Alvin Cleveland Park
Alvin Cleveland Park, better known as Cleveland Park, was dedicated in an area just north of El Rancho Drive on the Pierce College Farm in January of 1969. It was named after the man who was instrumental in the development and leadership the Animal Husbandry and Agriculture departments at the college for 20 years.
Born Aug. 4, 1900 in Iowa, by 1930 Cleveland had moved to California by way of Montana. He became a president of the California Agricultural Teachers Association in 1935 and 1936. He taught at what was then the Clarence W. Pierce School of Agriculture from the college's opening in 1947 until 1966. He started as the first beef instructor, teaching beef production, judging, fitting and showing, feeds and feeding, livestock problems and other basic animal husbandry courses.

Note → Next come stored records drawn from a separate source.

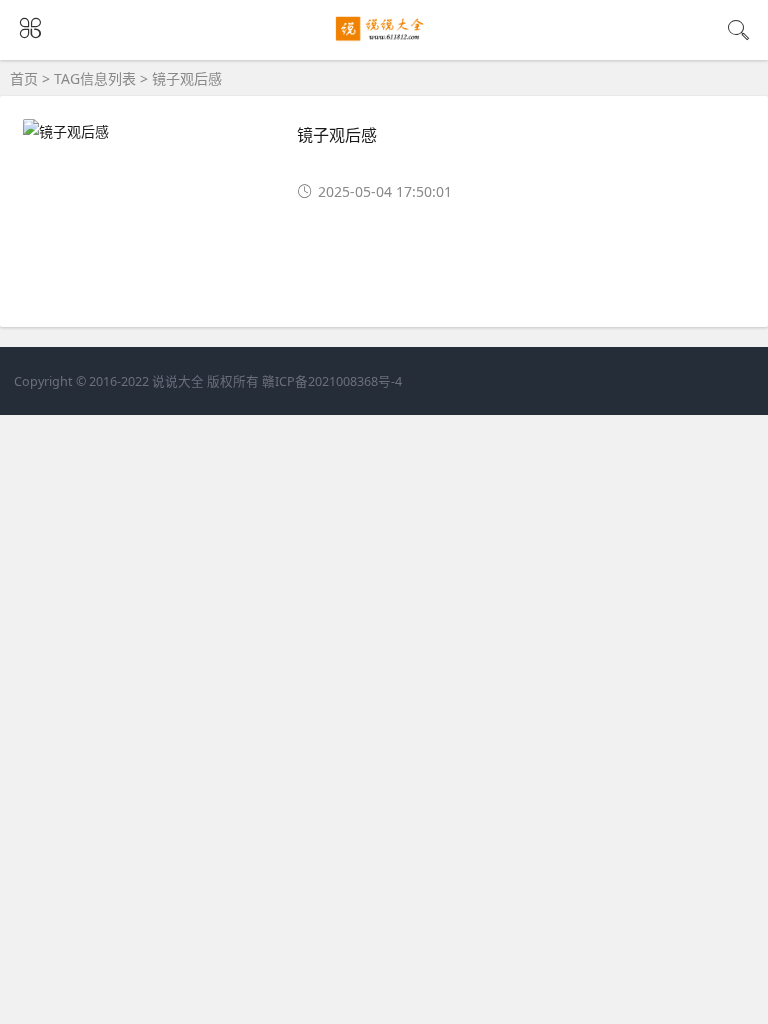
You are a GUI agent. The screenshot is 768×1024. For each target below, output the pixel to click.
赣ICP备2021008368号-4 (332, 381)
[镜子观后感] (384, 41)
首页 (24, 78)
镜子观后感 (337, 134)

Cleveland became department chair of Animal Husbandry and then of the entire Agriculture Department, which had beef, sheep, swine, poultry and dairy units. As the first chair, he was influential in expanding course offerings to include soil management, farm bookkeeping and accounting, tractor operation, plant identification, meat production, dairy products, range management and other horticulture and animal science subjects.
He and his family were fixtures on campus. They attended every rodeo, sheep shearing, BBQ, livestock show and judging event. He was faculty advisor for the popular Stockmen's Club, which carried on the western tradition of the school as one of the most vital organizations on campus.
He was also active in livestock shows with Devonshire Downs, a racetrack that stood on land now occupied by Cal State Northridge University. A resident of Sherman Oaks, he was a prominent figure in the San Fernando Valley.
The park was conceptualized after Cleveland retired under Agriculture Chair Lindsay Boggess. The department chose the location and naming of the one-acre park, which was to be the site of the Pierce College Model Farm for visits by school children.
Pierce horticulture students landscaped the park in 1969 under the supervision of Jim Long, assistant professor of Landscape Architecture. Materials for the project were donated by members of the Van Nuys Kiwanis Club, where Cleveland was a long-time member. The sum of $165,000 was allocated to create a model teaching farm at the park. A Peter Rabbit garden was planned as well. Both were to serve young children visiting the campus to teach them where their food and fiber came from.
The small model farm with a garden included a show ring where livestock were brought in for demonstration purposes. In the summers 20,000 children, mainly from the inner city, were brought in to experience the farm, according to Dr. Lee Shapiro of the department.
Agriculture education at the college, once the only subject offered, continued to wane in the 1970s as demand for a wider curriculum took its place. The model farm is gone, and today Cleveland Park is one-third of an acre.
Alvin Cleveland died March 20, 1977, and is buried at Forest Lawn in the Hollywood Hills.
In 1988, a collection of western folk art by sculptor John Ehn was saved from destruction by Pierce College and the Los Angeles Board of Trustees when an expansion of the Burbank Airport demolished its original site, the Old Trapper's Lodge. The folk art was installed in the park for preservation and can be viewed today.
Cleveland Park is located on the farm on the west side of campus. It is just north of El Rancho Drive and northwest of the old Agriculture Building 4100, behind the red hen house.
Alvin Cleveland Park plaque, dedicated January 1969, resides on a tall rock near the park entrance.